6 Unusual Independence Day Traditions from Across the US

  • Tired of the regular Independence Day routine? Here are some alternatives.

America’s 245th birthday is just around the corner. To the vast majority of the country, that means fireworks, flags, and food from backyard barbeques.

But it’s a big country with a lot of history, and it just makes sense that not everyone celebrates the Independence Day the same way. Here are some of the more unusual ways Americans commemorate the nation’s founding.


1) Nathan’s Hot Dog Eating Contest

To foreigners, the Nathan’s Hot Dog Eating Contest might seem quintessentially American. It takes place on Independence Day and includes both furious competition and gorging yourself to your limits on hot dogs.

The competition is organized annually in New York. It’s usually on Coney Island – famous for its hot dogs – but in 2020, the pandemic forced it to move temporarily to Williamsburg.

The idea is simple. Eat as many hot dogs, bun included, as you can in 10 minutes.

The current women’s champion is Miki Sudo, who consumed 48.5 hot dogs in 2020. The men’s division’s reigning champion for the past 13 years has been Joey “Jaws” Chestnut, who set the current world record by gobbling down 75 hot dogs in 10 minutes last year.

2) Computer Trap Shoot

Frustrated with computer issues and want to let out some steam? Just head over to south-central Kentucky on July 4 with your gun and computer and blow it away.

For more than a decade now, gun-toting Kentuckians have been disposing of obsolete electronics with firearms to celebrate Independence Day. Anyone is free to donate any computers, printers, or other devices they no longer need for this festival of firepower.

On the day of the celebrations, people gather round into a field and shoot the crap out of every electronic device in sight. And, well, that’s all there is to it, but sometimes the simple things are the best.

■ Dataset extract ■
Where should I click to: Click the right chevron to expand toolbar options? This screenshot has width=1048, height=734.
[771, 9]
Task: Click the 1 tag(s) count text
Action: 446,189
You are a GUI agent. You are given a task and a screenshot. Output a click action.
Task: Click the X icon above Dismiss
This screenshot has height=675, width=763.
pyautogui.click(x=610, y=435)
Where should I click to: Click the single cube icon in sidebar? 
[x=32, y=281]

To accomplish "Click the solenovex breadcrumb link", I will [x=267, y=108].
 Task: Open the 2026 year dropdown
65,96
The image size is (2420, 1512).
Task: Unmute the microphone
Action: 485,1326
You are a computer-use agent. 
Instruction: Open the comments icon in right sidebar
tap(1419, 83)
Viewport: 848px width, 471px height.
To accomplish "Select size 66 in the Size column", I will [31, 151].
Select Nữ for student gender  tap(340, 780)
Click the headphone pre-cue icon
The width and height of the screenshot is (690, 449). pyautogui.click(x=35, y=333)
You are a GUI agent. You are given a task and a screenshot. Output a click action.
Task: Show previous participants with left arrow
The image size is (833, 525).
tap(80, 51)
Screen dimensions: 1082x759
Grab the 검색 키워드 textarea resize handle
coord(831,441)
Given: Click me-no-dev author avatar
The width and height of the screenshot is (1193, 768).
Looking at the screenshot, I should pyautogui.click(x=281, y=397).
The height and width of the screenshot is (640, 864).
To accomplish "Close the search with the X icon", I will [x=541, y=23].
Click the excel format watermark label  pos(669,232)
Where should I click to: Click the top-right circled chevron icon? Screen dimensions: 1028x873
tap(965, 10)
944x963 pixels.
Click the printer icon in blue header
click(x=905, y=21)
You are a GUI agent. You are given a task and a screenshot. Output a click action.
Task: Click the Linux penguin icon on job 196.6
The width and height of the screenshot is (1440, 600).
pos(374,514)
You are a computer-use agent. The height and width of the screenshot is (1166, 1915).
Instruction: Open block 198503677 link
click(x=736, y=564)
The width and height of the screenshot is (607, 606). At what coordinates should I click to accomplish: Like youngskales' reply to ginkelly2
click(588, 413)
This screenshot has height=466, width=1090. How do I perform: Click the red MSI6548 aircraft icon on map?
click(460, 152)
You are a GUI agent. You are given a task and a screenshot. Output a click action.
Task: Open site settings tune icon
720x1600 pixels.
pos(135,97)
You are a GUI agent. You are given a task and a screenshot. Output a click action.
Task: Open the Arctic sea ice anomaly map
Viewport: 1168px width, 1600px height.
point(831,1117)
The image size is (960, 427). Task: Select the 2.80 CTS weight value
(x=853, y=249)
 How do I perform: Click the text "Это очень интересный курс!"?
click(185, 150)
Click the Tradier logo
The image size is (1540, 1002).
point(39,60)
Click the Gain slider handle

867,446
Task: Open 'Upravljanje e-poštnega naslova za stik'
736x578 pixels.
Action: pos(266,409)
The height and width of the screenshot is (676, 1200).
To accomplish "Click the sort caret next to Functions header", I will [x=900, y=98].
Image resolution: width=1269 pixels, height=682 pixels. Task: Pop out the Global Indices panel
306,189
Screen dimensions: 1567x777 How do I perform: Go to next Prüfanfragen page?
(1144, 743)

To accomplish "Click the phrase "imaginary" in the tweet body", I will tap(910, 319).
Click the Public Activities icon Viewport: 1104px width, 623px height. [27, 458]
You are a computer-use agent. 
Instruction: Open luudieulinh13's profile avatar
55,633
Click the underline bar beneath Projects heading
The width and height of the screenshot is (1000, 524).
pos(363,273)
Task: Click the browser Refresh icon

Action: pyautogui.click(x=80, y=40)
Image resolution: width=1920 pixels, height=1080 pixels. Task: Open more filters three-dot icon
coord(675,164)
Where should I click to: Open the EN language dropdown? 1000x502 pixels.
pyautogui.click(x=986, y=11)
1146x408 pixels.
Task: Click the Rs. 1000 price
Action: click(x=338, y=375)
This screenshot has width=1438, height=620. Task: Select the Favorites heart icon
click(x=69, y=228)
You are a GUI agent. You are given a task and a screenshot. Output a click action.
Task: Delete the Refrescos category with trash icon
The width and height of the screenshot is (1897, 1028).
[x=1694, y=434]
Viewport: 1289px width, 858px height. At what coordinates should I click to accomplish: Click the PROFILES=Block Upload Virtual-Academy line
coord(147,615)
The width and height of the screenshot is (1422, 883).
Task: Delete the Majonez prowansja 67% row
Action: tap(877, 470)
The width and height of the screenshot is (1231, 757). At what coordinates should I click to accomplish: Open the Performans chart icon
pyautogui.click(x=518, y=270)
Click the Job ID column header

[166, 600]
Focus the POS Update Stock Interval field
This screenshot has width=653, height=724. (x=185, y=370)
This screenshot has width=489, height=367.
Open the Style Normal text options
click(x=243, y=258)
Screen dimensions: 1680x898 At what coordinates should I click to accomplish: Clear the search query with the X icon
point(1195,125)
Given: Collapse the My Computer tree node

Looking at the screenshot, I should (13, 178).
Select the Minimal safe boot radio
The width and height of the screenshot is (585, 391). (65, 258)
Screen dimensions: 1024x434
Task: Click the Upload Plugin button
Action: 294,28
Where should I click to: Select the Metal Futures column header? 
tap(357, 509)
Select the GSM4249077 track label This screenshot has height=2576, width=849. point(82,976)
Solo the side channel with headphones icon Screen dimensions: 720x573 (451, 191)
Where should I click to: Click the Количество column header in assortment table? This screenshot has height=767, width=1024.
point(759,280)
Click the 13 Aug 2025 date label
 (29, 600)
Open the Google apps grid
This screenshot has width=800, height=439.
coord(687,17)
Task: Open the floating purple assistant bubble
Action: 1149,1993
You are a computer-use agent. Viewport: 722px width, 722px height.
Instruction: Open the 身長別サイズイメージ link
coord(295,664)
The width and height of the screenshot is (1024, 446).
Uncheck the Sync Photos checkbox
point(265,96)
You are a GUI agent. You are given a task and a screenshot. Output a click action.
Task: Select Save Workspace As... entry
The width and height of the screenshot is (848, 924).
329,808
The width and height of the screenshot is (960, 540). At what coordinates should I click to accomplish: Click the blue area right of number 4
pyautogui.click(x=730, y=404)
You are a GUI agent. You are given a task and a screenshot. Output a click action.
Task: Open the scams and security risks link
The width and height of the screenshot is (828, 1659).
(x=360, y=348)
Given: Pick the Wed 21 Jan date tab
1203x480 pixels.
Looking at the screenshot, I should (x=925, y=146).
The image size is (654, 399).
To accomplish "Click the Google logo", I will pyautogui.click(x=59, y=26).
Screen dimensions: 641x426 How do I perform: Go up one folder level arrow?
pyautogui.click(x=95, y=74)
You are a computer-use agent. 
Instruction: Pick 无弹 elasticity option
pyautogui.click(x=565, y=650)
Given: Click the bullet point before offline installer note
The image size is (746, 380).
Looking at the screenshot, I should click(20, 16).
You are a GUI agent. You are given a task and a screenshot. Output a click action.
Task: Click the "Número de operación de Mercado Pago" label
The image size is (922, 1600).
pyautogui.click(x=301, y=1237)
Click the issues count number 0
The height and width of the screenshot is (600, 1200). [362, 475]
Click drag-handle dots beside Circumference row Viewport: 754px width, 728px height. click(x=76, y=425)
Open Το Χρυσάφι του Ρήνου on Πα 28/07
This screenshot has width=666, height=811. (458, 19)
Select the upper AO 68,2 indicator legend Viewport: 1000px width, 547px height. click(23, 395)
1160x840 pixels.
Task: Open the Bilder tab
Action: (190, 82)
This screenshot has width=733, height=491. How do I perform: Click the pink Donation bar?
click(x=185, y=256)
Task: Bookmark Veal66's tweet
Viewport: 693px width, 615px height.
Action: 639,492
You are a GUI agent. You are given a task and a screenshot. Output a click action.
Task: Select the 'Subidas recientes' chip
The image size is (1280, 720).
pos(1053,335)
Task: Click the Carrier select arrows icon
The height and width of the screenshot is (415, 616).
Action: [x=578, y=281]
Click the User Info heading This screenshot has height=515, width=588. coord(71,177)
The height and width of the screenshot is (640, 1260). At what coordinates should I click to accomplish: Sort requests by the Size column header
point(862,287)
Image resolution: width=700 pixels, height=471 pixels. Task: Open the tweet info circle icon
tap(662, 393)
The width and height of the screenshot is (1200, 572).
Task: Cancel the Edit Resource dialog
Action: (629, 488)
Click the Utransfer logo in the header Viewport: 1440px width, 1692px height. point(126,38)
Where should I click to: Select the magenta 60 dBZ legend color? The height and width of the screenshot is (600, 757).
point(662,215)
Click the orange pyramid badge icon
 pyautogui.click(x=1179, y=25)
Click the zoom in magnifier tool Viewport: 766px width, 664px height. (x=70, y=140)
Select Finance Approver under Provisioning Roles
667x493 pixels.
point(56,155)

■ Your goal ■
Answer these about the Independence Day traditions article above:
(a) How long do competitors in the Nathan's Hot Dog Eating Contest have to eat?
(b) How many hot dogs did Miki Sudo consume in 2020?
(c) In what part of Kentucky is the computer trap shoot held?

■ Answer space ■
(a) 10 minutes
(b) 48.5
(c) South-central Kentucky